A trained Boltzmann machine is able to recognize features it has not seen before. Like when meeting a friend's siblings, you might immediately see that they are related. Similarly, a Boltzmann machine can recognize new examples that belong to a particular class of the training material and distinguish material that is not similar to it.

Machine Learning - Today and Tomorrow

Thanks to their contributions starting in the 1980s, John Hopfield and Jeffrey Hinton laid the groundwork for the machine learning revolution that sprang up around 2010.

The developments we are seeing now are due to the large amount of data used to train the networks and the huge increase in computational power. Today's artificial neural networks tend to be very large and consist of many layers. These are called deep neural networks and the training method is called deep learning.
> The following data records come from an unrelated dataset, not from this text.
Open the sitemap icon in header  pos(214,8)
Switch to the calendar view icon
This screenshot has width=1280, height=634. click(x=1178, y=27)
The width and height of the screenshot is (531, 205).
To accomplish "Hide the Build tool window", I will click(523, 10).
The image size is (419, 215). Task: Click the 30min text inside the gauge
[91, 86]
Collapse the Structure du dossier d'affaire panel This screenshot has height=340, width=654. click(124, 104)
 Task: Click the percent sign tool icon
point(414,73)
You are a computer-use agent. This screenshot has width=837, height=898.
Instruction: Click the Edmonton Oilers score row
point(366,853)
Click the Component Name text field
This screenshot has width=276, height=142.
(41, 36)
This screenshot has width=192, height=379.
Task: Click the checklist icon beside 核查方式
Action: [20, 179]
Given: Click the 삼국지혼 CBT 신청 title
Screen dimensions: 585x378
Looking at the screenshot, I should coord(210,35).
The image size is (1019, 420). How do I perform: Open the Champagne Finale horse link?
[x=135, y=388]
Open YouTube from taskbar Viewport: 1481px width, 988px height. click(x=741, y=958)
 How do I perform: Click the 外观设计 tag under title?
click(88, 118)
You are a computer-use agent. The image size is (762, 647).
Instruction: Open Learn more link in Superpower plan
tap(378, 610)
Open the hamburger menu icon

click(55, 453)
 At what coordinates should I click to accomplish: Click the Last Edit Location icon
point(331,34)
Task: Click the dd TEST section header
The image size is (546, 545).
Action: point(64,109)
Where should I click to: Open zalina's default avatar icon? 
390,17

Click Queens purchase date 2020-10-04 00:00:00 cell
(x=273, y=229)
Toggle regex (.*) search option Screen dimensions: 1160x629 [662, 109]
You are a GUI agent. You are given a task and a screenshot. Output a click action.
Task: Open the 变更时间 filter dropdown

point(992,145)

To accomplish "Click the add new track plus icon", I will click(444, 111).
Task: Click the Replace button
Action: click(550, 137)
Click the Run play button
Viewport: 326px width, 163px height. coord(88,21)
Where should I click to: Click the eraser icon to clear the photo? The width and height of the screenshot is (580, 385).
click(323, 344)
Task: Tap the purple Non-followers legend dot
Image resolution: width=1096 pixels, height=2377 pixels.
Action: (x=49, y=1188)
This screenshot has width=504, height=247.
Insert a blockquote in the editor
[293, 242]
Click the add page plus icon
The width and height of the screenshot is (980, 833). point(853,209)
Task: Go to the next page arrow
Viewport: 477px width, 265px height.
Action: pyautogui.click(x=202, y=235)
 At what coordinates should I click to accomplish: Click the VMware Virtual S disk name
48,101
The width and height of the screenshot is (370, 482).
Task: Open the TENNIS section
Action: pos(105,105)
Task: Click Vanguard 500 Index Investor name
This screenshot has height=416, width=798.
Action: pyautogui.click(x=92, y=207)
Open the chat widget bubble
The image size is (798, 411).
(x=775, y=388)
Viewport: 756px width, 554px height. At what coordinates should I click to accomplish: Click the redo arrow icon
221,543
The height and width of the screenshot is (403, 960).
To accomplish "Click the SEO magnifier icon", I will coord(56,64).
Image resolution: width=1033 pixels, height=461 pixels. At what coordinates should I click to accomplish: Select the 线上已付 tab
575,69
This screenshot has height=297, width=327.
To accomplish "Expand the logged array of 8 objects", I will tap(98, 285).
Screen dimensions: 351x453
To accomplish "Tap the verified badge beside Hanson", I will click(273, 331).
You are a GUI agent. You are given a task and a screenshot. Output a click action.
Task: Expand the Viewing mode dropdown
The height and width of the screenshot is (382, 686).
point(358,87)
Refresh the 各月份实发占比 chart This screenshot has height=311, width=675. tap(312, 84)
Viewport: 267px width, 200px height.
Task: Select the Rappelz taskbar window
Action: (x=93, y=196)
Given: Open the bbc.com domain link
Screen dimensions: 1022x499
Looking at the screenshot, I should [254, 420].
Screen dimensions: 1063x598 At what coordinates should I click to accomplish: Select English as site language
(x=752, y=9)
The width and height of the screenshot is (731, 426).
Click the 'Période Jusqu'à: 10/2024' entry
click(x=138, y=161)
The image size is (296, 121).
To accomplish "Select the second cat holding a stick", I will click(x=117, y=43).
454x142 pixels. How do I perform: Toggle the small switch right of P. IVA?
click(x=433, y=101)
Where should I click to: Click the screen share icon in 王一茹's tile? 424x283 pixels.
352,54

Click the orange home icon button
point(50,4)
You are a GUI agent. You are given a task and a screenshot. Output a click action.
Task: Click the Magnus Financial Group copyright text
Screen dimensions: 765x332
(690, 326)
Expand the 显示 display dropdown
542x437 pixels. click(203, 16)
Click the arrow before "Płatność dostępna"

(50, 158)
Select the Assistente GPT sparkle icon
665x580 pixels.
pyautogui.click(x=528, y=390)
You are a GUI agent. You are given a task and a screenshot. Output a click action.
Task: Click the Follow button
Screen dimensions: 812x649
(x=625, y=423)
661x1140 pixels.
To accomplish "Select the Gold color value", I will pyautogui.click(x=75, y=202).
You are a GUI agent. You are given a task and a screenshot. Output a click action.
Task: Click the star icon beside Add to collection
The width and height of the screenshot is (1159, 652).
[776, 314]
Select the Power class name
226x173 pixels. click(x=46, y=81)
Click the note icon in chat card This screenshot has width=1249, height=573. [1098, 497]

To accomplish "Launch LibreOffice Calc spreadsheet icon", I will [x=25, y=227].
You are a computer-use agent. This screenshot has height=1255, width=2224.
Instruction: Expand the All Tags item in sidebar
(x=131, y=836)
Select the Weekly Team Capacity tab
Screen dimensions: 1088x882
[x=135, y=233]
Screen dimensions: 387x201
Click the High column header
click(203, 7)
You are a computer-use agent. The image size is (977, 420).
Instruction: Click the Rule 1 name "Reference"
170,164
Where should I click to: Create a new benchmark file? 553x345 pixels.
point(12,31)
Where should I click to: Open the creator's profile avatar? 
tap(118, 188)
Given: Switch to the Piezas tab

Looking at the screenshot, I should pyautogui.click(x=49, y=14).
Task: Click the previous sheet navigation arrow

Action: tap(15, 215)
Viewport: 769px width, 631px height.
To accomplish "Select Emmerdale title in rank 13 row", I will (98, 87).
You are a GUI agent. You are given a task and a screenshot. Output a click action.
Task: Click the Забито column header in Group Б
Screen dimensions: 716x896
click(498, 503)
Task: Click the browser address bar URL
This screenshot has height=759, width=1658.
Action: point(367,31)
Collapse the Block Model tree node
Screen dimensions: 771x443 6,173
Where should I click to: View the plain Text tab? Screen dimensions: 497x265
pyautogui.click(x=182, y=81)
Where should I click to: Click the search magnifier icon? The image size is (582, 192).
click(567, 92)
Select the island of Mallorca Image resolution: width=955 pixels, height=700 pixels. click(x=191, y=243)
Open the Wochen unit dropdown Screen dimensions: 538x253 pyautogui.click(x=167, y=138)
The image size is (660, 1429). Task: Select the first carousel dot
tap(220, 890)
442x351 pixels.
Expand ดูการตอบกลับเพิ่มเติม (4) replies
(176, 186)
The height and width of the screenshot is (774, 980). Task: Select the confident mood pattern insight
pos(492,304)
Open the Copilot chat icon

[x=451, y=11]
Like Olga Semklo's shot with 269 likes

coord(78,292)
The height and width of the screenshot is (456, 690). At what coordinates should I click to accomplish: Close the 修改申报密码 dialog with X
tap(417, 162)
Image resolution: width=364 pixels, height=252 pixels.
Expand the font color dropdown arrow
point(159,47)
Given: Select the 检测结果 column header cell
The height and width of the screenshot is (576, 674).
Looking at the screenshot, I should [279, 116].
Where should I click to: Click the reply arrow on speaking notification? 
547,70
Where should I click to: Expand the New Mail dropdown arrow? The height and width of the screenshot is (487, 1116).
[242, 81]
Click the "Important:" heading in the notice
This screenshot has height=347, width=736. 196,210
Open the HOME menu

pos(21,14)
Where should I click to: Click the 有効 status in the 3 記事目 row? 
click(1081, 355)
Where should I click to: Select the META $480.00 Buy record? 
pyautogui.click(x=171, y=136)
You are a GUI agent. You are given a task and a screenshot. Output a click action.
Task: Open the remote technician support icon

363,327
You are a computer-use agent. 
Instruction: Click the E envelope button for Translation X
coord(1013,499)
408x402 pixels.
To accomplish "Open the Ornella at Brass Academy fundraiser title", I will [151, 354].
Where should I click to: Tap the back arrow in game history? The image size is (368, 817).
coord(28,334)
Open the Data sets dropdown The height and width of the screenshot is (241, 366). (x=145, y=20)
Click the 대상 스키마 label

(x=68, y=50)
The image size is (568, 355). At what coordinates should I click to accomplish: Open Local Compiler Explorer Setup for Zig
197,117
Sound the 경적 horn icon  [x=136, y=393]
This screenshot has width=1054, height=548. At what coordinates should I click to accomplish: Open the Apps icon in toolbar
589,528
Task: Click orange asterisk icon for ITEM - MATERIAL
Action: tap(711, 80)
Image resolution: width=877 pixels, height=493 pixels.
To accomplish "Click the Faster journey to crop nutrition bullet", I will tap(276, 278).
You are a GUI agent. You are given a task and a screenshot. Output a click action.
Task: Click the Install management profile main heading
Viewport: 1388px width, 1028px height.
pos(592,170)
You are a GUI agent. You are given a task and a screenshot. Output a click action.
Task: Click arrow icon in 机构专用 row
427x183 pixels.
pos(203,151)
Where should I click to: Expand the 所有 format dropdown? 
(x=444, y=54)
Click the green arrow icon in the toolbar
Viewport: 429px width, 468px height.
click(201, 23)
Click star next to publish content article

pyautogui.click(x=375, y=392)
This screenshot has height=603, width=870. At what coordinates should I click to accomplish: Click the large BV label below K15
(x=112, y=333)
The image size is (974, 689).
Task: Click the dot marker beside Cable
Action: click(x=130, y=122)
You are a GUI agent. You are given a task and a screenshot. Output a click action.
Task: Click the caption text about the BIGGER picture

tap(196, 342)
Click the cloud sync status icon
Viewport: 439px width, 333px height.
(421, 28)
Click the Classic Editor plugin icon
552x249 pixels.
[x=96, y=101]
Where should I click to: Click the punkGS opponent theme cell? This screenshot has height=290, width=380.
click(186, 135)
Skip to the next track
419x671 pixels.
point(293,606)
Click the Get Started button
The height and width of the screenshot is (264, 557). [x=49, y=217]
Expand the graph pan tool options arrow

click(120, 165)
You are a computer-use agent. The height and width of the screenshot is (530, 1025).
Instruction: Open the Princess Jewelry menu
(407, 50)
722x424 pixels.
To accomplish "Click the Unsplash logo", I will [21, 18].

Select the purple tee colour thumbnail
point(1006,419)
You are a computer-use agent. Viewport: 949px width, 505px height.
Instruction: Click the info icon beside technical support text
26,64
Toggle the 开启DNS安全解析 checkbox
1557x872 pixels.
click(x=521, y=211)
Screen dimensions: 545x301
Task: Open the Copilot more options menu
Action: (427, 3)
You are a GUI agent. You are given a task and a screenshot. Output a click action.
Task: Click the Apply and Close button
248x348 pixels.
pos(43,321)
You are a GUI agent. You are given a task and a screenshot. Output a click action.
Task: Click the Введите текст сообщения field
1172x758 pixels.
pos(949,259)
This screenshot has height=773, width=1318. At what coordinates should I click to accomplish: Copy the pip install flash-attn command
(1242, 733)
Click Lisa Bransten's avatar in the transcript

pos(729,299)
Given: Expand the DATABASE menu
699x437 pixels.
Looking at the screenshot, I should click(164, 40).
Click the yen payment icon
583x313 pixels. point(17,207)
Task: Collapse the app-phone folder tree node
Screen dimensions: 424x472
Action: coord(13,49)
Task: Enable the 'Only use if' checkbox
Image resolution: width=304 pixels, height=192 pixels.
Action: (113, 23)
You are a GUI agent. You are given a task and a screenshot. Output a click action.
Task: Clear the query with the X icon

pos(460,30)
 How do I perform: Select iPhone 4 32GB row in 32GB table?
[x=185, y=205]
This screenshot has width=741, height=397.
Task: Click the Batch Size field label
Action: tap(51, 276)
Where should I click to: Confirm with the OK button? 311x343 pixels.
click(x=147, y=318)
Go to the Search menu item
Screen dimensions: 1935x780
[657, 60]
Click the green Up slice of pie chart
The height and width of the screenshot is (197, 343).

A brief review of Hopfield's 1982 article on associative memory provides some appreciation of this development. In his article, he used a network containing 30 nodes. If all nodes are connected to each other, there are 435 connections. The nodes have their values, the connections have different strengths, and in total there are just under 500 parameters to keep track of. He also tried a network of 100 nodes, but the calculations were complicated by the limitations of the computers used at the time. Today's large language models are much larger in comparison, and their networks can contain more than a trillion parameters (i.e., a million of millions).

Many researchers are currently developing application areas for machine learning. It remains to be seen which area is ultimately the most viable, and there is also a broad ethical discussion surrounding the development and use of this technology.

Since physics has provided the tools for the development of machine learning, it is interesting to note that physics as a field of study is also benefiting from artificial neural networks. Machine learning has long been used in some familiar physics Nobel Prize areas, such as the use of machine learning to sift through and process the massive amounts of data needed to discover the Higgs particle. Other applications include reducing noise in measuring gravitational waves from black hole collisions, or searching for exoplanets.

In recent years, the technique has also begun to be used to calculate and predict the properties of molecules and materials - for example, calculating the structure of protein molecules, which determines their function, or deducing which new materials might have properties best suited for use in more efficient solar cells.

John Hopfield.

Born in 1933 in Chicago, Illinois, U.S.A. He received his Ph.D. from Cornell University in 1958. He is currently a professor at Princeton University, USA.

Jeffrey Hinton.

Born in 1947 in London, England, he received his PhD from the University of Edinburgh, England, in 1978. He is currently a professor at the University of Toronto, Canada.

The Royal Swedish Academy of Sciences has decided to award the 2024 Nobel Prize in Physics:

"Their foundational discoveries and inventions to enable machine learning using artificial neural networks."